Dagromis Gaja Barolo
Discover Dagromis Gaja Barolo:
Looking for a Dagromis Gaja Barolo and want it delivered to your door? You’ve come to the right store. We offer fast delivery with FedEx on all our products. Full-bodied, with berries and flowery notes, as well as scents of licorice, dry herbs, and spices from Piedmont, Italy. The wine has a solid structure, a rich softness, and a lingering aftertaste. The wine is named after the Gromis family, who owned the prestigious La Morra vineyard (Intense, Fruity, Full-bodied)
About the Producer: Gaja
Gaia is one of the most famous wine producers in all of Italy. The name Gaja, which originated in Barbaresco, northwestern Italy, continues to be associated with wines based on Nebbiolo, although the company currently produces more wine in Tuscany than in Piedmont. The company was founded in 1859 by Giovanni Gaya with vineyards of just 2 hectares (5 acres) in Barbaresco. Each generation has expanded, though Angelo Gaja, who landed a full-time job in 1970, is often credited with the property's recent success. He was responsible for radical changes in the vineyards and cellars, as well as the introduction of the famous Barbaresco wines from selected vineyards: Sori San Lorenzo, Sori Tildin and Costa Russi (now Langhe DOC wines).
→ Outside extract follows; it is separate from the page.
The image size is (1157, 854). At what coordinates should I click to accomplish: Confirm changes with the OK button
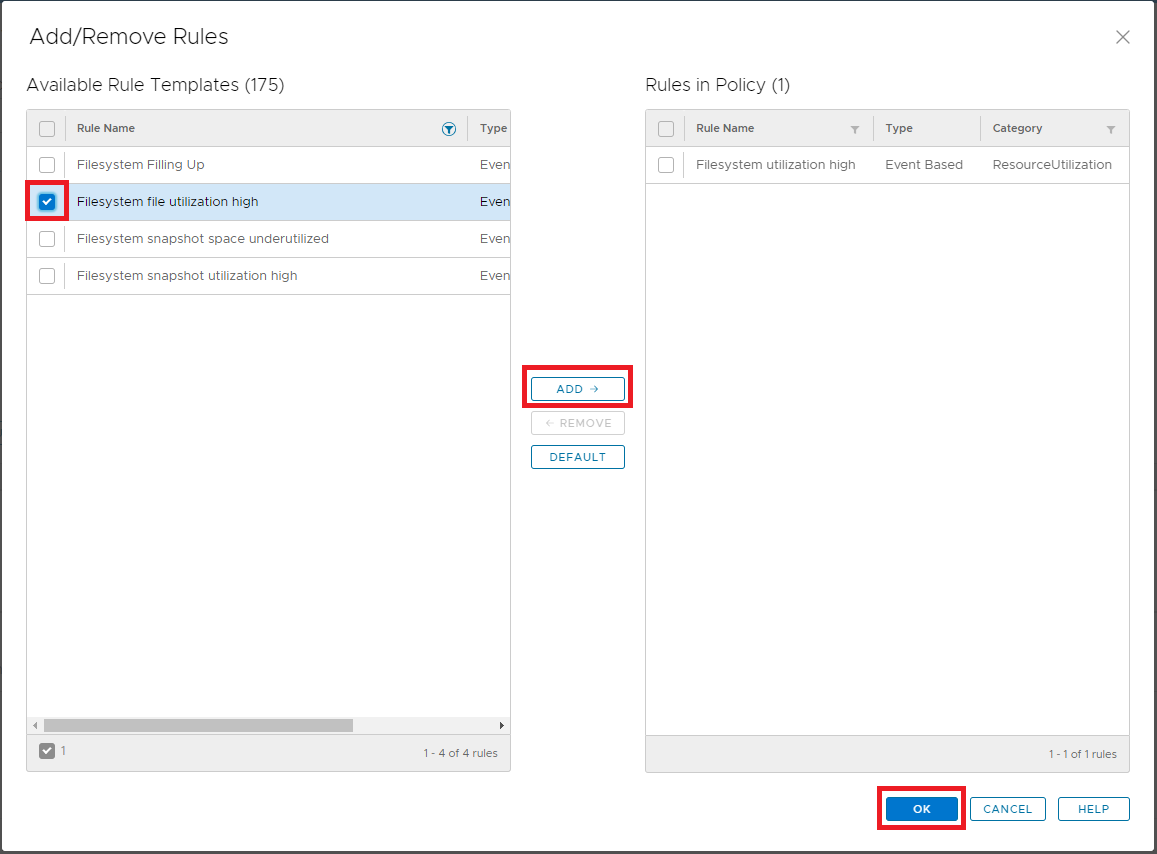point(920,808)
These changes were not always well received: it is known that the name Darmagi Cabernet Sauvignon translates as ``what a pity'', referring to Father Angelo's repentance with the introduction of the burgundy varieties. Gaia is famous for modernizing Piedmont by introducing international grape varieties. winemaking is more common in Bordeaux or California. However, traditional elements remain, such as prolonged maceration and the use of larger oak barrels (albeit in combination with new barrels). The estate received a lot of attention when it started adding small amounts of Barbera to all of its wines except two, Barbaresco and Barolo, which placed them under the Langhe DOC classification. Angelo Gaja insisted that this is the traditional practice of correcting acidity and, in any case, the label focused on the name of the vineyard, not the name. Guy's departure from Barbaresco began in 1988 with the acquisition of the Spurs vineyard in neighboring Barolo. In 1994, Gaia acquired the 27-hectare (67-acre) Pieve Santa Restituta estate in Montalcino, and later the 118-hectare (290-acre) Ca'Marcanda estate in Bolgheri. The name of this property, acquired after long negotiations, is translated as "House of Commerce".